▶ **TASK STATEMENT**:
Copy the lines below, word for word, from the first through the line containing "Image resolution: width=643". Leave the pictures out.

▶ **TASK DATA**:
⁂

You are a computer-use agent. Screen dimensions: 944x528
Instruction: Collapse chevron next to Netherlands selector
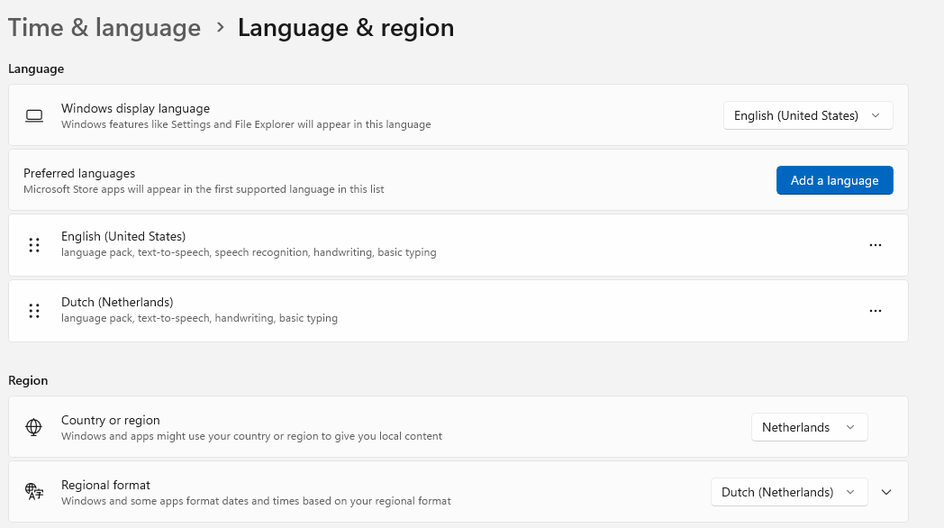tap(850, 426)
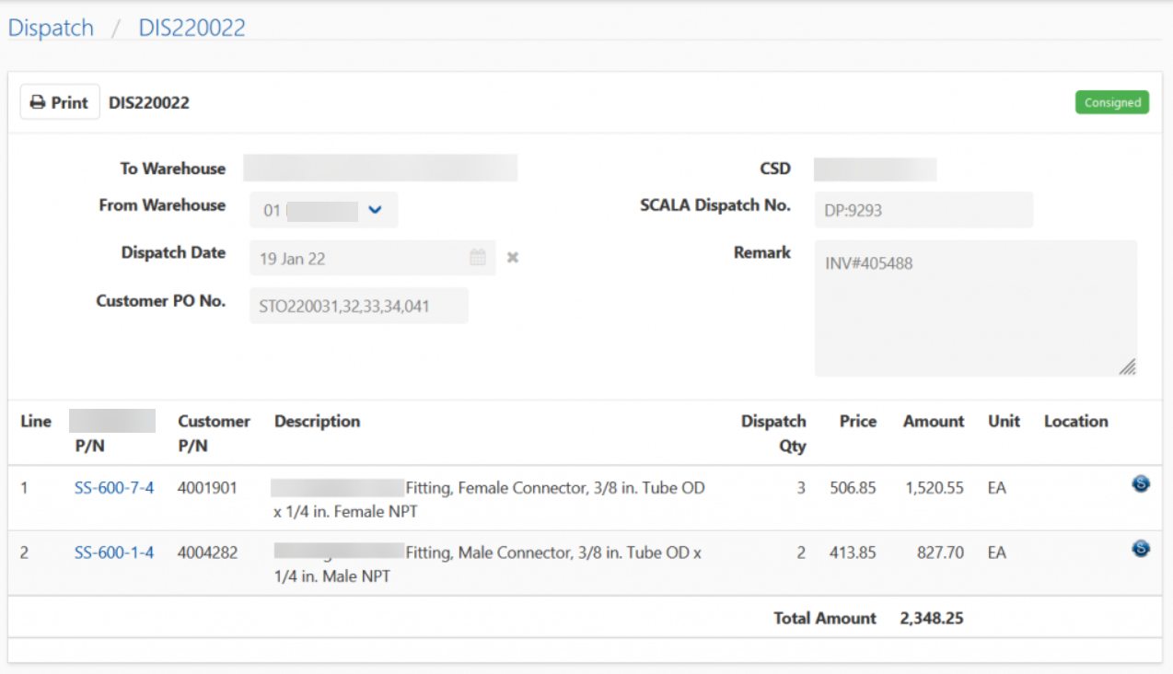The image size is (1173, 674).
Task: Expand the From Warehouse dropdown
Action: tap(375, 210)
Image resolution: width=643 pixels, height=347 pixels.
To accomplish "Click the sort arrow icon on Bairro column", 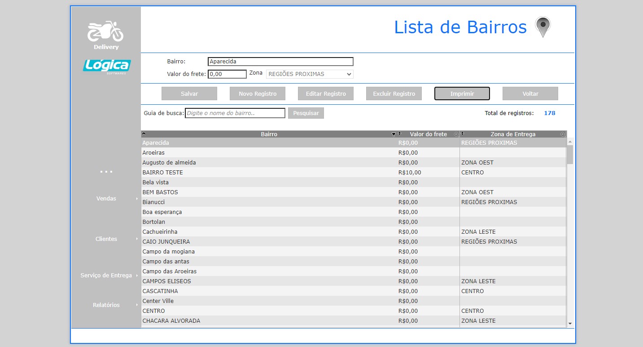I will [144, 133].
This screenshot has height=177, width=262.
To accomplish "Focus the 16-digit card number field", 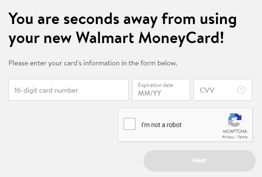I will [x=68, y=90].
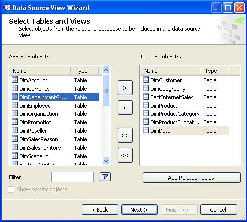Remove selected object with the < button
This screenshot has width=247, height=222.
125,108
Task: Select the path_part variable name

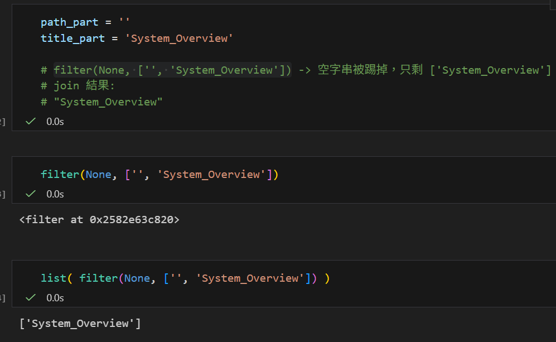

⁂

▶ **TASK SOLUTION**:
You are a computer-use agent. Screen dimensions: 944x528
Instruction: Collapse chevron next to Netherlands selector
tap(850, 426)
The image size is (1173, 674).
Task: Expand the From Warehouse dropdown
Action: tap(375, 210)
Image resolution: width=643 pixels, height=347 pixels.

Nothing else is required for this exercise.